A little girl in pink pyjamas has been settled on a bloodied bed at Kuwait Specialty Hospital in Gaza’s southern city of Rafah, her face bewildered as she blinks repeatedly.
Shrapnel tore a gaping wound on her torso, which was hastily bandaged when she first arrived at the hospital. Now medics are frantically trying to decide whether to remove some of the gauze to treat her further.
Her parents hover around her, holding their two other young children, as they try to call the attention of the overworked medics.
Nearby, a girl dressed in a sodden red hoodie shrieks and shudders in pain as a medic tries to find a vein in her emaciated arm.
An elderly woman by her side tries to console the screaming girl, but the girl’s eyes are closed as she writhes in agony, clenching her jaw between shrieks.
A few beds over, a toddler, whose hair is matted with blood, breathes in and out of consciousness as doctors hurriedly stitch her head. She is heaving deeply, intermittently letting out a small cry.
In the vicinity, several medics carry the lifeless body of a little boy wearing shorts and a matching blood-soaked T-shirt onto a hospital bed, before he is shrouded in a white cloth, bundled for burial.

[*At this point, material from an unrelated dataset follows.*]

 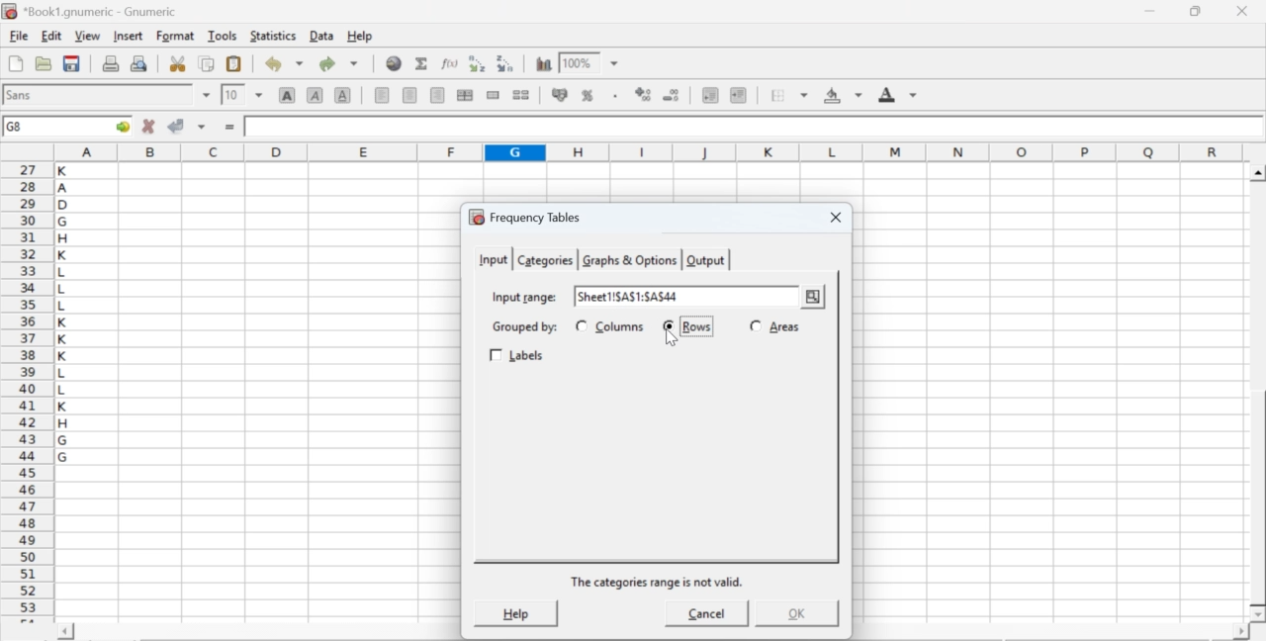 I want to click on checkbox, so click(x=581, y=325).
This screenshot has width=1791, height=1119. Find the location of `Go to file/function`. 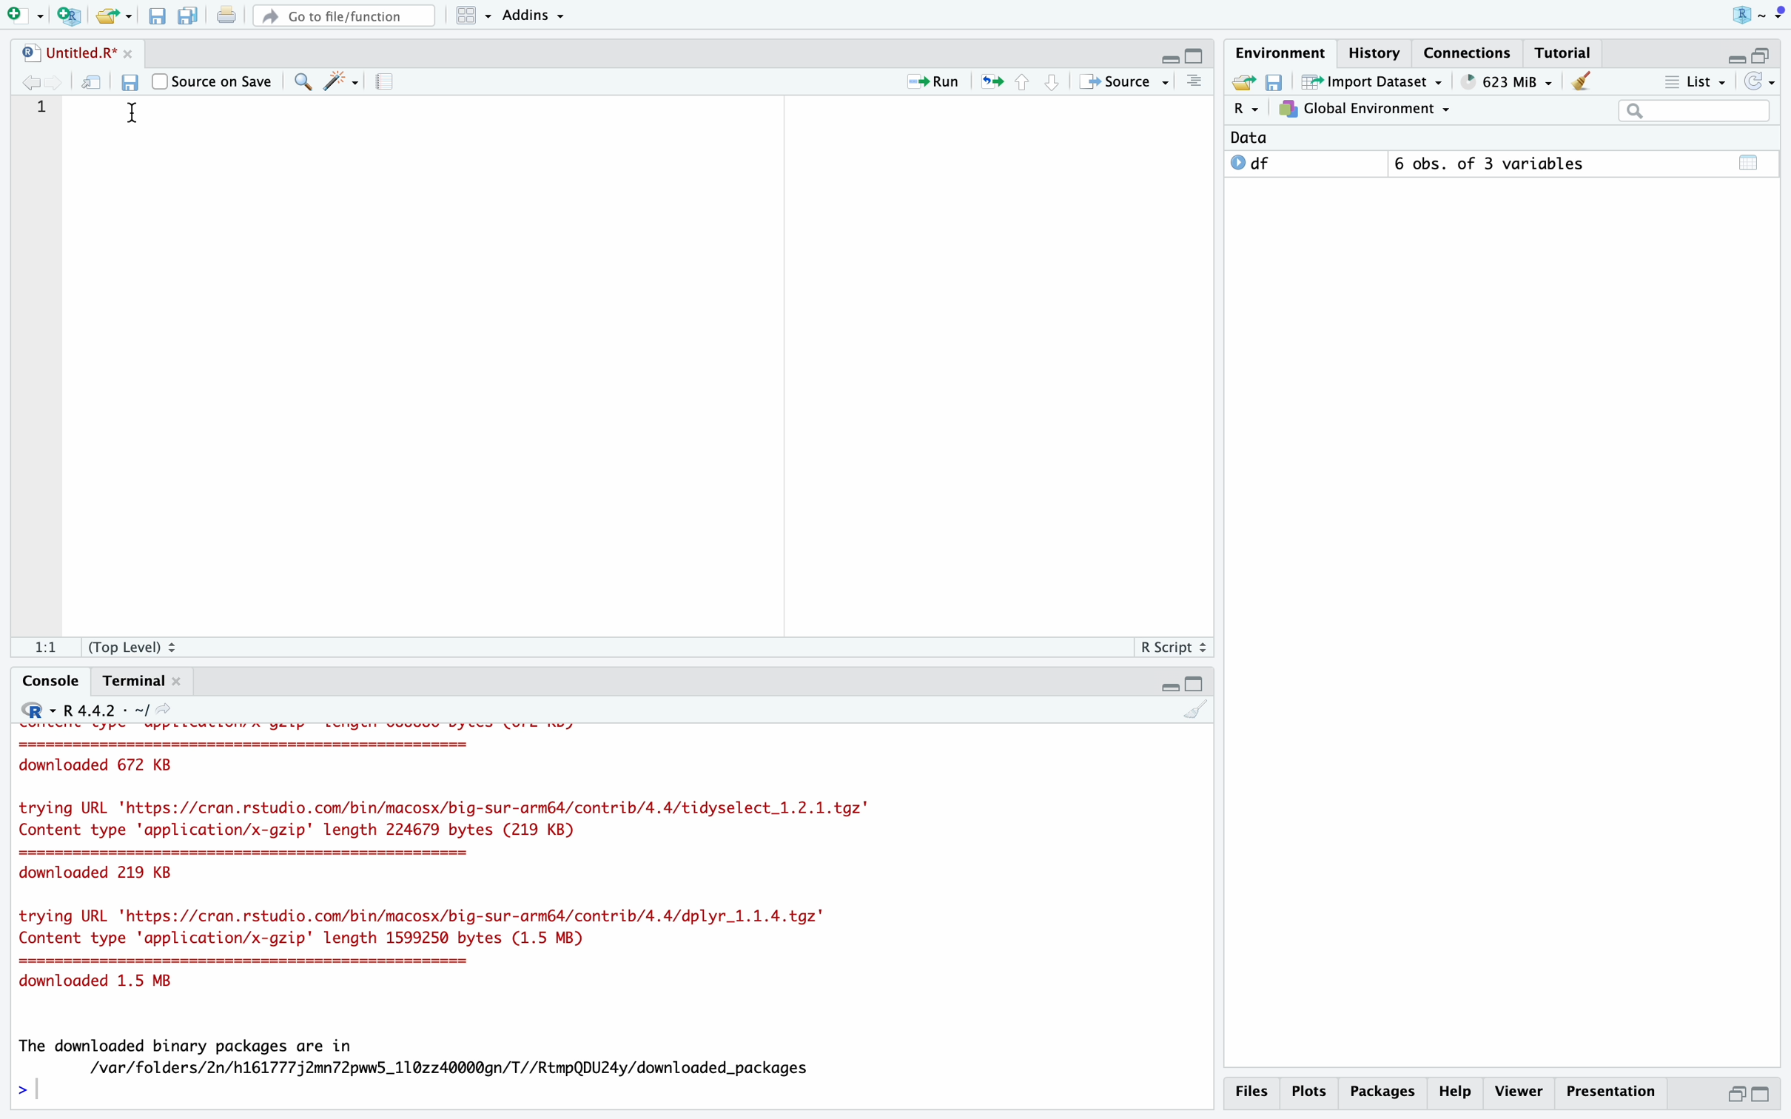

Go to file/function is located at coordinates (341, 16).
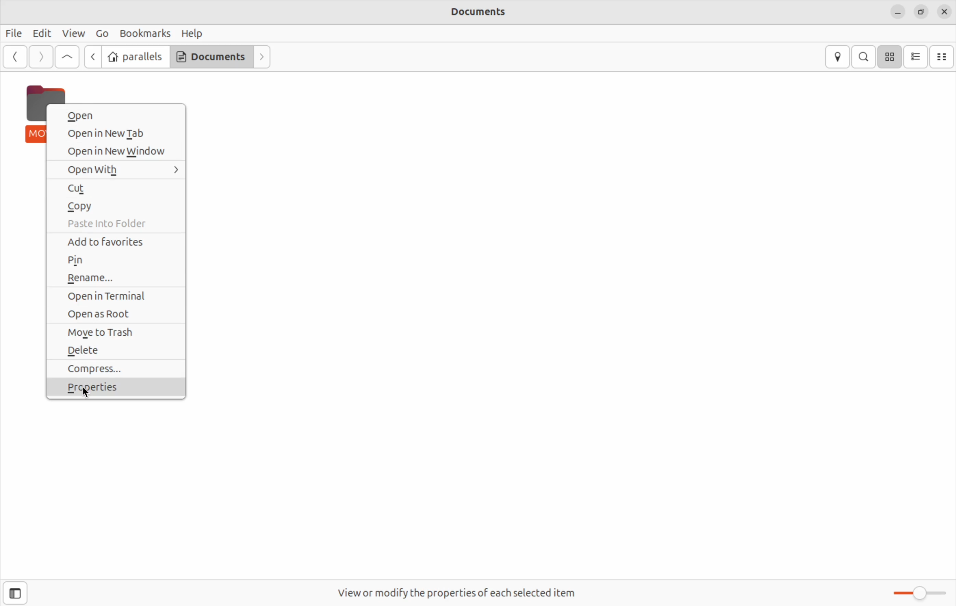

An elderly man approaches the boy, now covered in the white cloth, and kneels by his bed, beating his crown of white hair repeatedly in despair.
These are the scenes at the Gaza hospital following Israeli air strikes late on Sunday on a camp housing displaced Palestinians in the Tal as-Sultan area near Rafah – an area designated a safe zone.
As Israeli missiles struck the camp in the night, a fire spread rapidly, razing the encampment to the ground and killing at least 45 people, according to Gaza officials.
In the midst of medics frantically trying to help the injured and shroud the dead, reports of an Israeli drone strike on the hospital’s entrance emerged, stating that two staff members were killed.
When Dr Muhammad al-Mughayer, from the Palestinian Civil Defence, arrived at the site of the attack, the fires were still burning.
“The fires were very big and they were spreading all over the place,” al-Mughayer told Al Jazeera.
Most of those who were killed had severe burns on their bodies, he added.
As al-Mughayer’s team worked to rescue survivors and retrieve corpses, they encountered charred bodies and people whose limbs had been blown off.
The Wafa news agency, quoting the Palestine Red Crescent Society (PRCS), said that many of those who died were “burned alive” inside their tents.
According to the Israeli military, it used high-precision munitions in the attack. and they struck a Hamas compound in Rafah “on the basis of precise intelligence”.
In addition to the other Palestinians killed, the attack also took out Hamas’s chief of staff for the West Bank, as well as another senior Hamas official, the military said.
The army has said it is “aware” of reports that “several civilians in the area were harmed”.
According to a review of Israeli military evacuation orders in Rafah, by Al Jazeera’s fact-checking agency Sanad, the displaced Palestinians at the camp had not been instructed to leave for elsewhere.
Satellite imagery, which Sanad also reviewed, shows that the shelter at the site of the attack was established in January, coinciding with the arrival of hundreds of thousands of displaced people to the area from various other parts of the Strip.
Many of those who were in Tal as-Sultan seeking refuge from the fighting find themselves in anguish.
Back at the Kuwaiti Hospital, among the panicked cries of the injured and the frenetic activity of the doctors and nurses, a man lies on a hospital bed with an uncanny air of calm.
His right leg is propped up, bandaged tightly after it was injured in the attack. He is scrolling on his phone, wounded children writhing in pain on beds on either side of him.
“We were just walking around [an] hour before [the attack]. Then there was the explosion …and I didn’t understand anything,” he told Al Jazeera, saying he, his brother, and his son were all injured in the air strike.
“I saw that my leg was [wounded] … [but] I didn’t know how bad it was.”
The man, like many Palestinians, has been displaced multiple times in the besieged strip during the war. One of his brothers was killed during the near-eight-month conflict.
“What happened is really hard and there is nothing we can do,” he said.
As he speaks, a friend rushes to his side.
“The people burned! they were burned! They were all burned! What else am I supposed to say?” his friend shouts, throwing his hands in the air.
“The missile[s] came down, and exploded, and all the people burned.”
Near the now-burned camp, a trembling boy named Amr blinks back tears. He was in the bathroom when the attack took place, he says between sobs.
“It happened so fast,” Amr says, a pained expression on his face.
“It just went like this,” the little boy said, using his hands to depict an aeroplane. “None of us knew what happened”.
“We’re scared, we’re scared,” the boy, still reeling, repeated.